Using a 20% change in lactate dehydrogenase as clinically significant, we were able to establish cutoffs to define parameters that should not be exceeded in order to avoid falsely elevated results. For instance, we were able to show that for our pneumatic tube system, there is a greater than 20% change in lactate dehydrogenase with approximately 198 accelerations exceeding 3G, or approximately 20 accelerations that exceed 15G.

We then applied this information to the previous study which defined forces from the various pneumatic tube station routes and were able to estimate which routes might have the greatest effect on lactate dehydrogenase.

Bob Barrett:
Now, in your paper, you mentioned an astute physician from your cancer center who noticed a change in the lactate dehydrogenase concentrations from her patient after you closed a satellite lab in the same building. Can you tell us about that?

Christopher Farnsworth:
That’s right.
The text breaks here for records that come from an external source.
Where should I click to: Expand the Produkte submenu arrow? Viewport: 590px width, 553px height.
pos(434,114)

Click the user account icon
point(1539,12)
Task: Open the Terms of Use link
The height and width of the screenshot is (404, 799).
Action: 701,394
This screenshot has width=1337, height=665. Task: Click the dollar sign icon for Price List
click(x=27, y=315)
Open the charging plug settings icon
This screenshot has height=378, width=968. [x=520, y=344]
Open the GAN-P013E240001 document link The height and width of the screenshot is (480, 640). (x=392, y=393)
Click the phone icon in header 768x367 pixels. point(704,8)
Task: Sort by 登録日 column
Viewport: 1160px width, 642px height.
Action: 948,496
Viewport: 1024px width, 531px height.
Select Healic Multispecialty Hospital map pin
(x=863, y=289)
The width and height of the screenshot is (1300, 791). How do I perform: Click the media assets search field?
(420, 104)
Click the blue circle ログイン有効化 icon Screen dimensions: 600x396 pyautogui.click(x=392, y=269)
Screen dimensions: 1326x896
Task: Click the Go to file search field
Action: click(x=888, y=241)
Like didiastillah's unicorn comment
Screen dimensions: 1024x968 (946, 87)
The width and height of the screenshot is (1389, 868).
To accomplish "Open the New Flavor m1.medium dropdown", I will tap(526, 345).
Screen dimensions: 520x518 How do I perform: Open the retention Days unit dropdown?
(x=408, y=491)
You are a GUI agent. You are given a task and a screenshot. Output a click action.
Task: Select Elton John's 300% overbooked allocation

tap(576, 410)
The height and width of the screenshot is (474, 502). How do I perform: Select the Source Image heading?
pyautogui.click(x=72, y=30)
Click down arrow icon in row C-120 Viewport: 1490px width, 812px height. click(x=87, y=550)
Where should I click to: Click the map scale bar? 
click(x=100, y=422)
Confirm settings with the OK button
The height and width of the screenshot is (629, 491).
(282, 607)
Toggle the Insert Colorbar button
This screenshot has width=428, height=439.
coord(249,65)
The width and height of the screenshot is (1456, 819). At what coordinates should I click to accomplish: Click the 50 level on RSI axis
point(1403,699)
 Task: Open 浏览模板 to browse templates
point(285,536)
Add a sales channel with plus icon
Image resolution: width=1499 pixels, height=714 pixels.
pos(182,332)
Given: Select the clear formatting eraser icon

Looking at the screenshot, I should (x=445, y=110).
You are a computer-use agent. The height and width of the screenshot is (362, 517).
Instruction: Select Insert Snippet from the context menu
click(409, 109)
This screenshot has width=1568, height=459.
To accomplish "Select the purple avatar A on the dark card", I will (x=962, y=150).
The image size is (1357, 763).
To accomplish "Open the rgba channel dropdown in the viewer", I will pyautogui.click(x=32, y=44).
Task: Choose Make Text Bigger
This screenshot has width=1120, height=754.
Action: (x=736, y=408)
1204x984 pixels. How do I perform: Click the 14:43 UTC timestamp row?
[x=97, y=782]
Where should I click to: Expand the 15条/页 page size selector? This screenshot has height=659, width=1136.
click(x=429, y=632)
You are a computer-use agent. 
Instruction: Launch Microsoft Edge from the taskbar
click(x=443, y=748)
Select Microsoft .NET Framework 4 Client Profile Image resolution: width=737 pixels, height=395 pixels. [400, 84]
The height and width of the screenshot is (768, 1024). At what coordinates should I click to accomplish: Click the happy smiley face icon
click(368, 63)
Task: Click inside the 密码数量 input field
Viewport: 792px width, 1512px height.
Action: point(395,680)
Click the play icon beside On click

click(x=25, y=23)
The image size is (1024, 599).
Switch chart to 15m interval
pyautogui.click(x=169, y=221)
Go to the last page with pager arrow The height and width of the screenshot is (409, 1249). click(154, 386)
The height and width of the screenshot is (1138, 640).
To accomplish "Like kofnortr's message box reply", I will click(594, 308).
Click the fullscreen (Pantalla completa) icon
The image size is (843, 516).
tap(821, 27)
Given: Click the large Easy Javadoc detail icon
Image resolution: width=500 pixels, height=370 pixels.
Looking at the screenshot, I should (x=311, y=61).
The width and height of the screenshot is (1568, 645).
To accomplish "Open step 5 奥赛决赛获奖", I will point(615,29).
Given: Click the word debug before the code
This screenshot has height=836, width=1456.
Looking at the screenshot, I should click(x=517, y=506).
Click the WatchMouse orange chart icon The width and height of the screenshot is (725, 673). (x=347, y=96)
One of our co-authors, Dr. Nancy Bartlett, contacted us because she perceived an increase in the number of samples with falsely elevated lactate dehydrogenase in her leukemia and lymphoma patients. She noticed that their results were not elevated when repeated in an outside laboratory. So, after we ruled out the difference due to different instrumentation in the new lab versus the old lab, we looked at historical data for a three-month period after the satellite laboratory closure in the same three-month period one year prior.

The data revealed a 14% increase in median lactate dehydrogenase concentrations when samples were transported via the new pneumatic tube route to the core lab compared to the previous route to the old satellite lab, but this is just median lactate dehydrogenase concentrations for their whole patient population. Maybe they just saw sicker patients in the second three-month period, right?

However, interestingly, based on the data we generated from our study, we predicted that an increase in lactate dehydrogenase between those two routes would be 14%, exactly what we saw in the switch. Therefore, due to the potential impact on patient care, a courier was implemented to walk samples from the cancer center to the core laboratory. Lactate dehydrogenase results from the two-month period prior to courier were compared to two months after courier and we saw a decrease in lactate dehydrogenase concentrations by walking the samples, thereby confirming Dr. Bartlett’s observation.

Bob Barrett:
Okay, and Dr. Gronowski, let’s go back to you, just to sum things up. What suggestions do you have for other laboratories wanting to evaluate their pneumatic tube system?

Ann Gronowski:
I think that there’s a number of things that laboratorians can take away from this study. First, I think the use of a simple, inexpensive accelerometer is useful to record accelerations in the pneumatic tube system. Second, hospitals need to evaluate many different routes and in particular, routes that may be especially affected lysed cells. Third, hospitals need to establish their own response curves.

We established curves for lactate dehydrogenase, potassium, and hemolysis index, but these curves may look different at different hospitals due to different instrumentation. And then finally there’s so much more work to be done. There are many other lab test results that could be impacted by agitations. Also, there’s concern that anemic patients or patients in the ED and ICU and patients with high cell counts are more susceptible to hemolysis. Therefore, what may seem to like a safe route in our study might not be safe for all samples. So, further studies addressing at-risk populations might be useful. So, the bottom line is, there are lots of opportunities for additional studies in this area.

Bob Barrett:
That was Dr. Ann Gronowski from the Washington University School of Medicine in St. Louis. She was joined by her co-author, Dr. Christopher Farnsworth. They have both been our guests in this podcast on pneumatic tube systems and transport of patient samples to the laboratory. Their paper appears in the May 2019 issue of Clinical Chemistry. I’m Bob Barrett. Thanks for listening!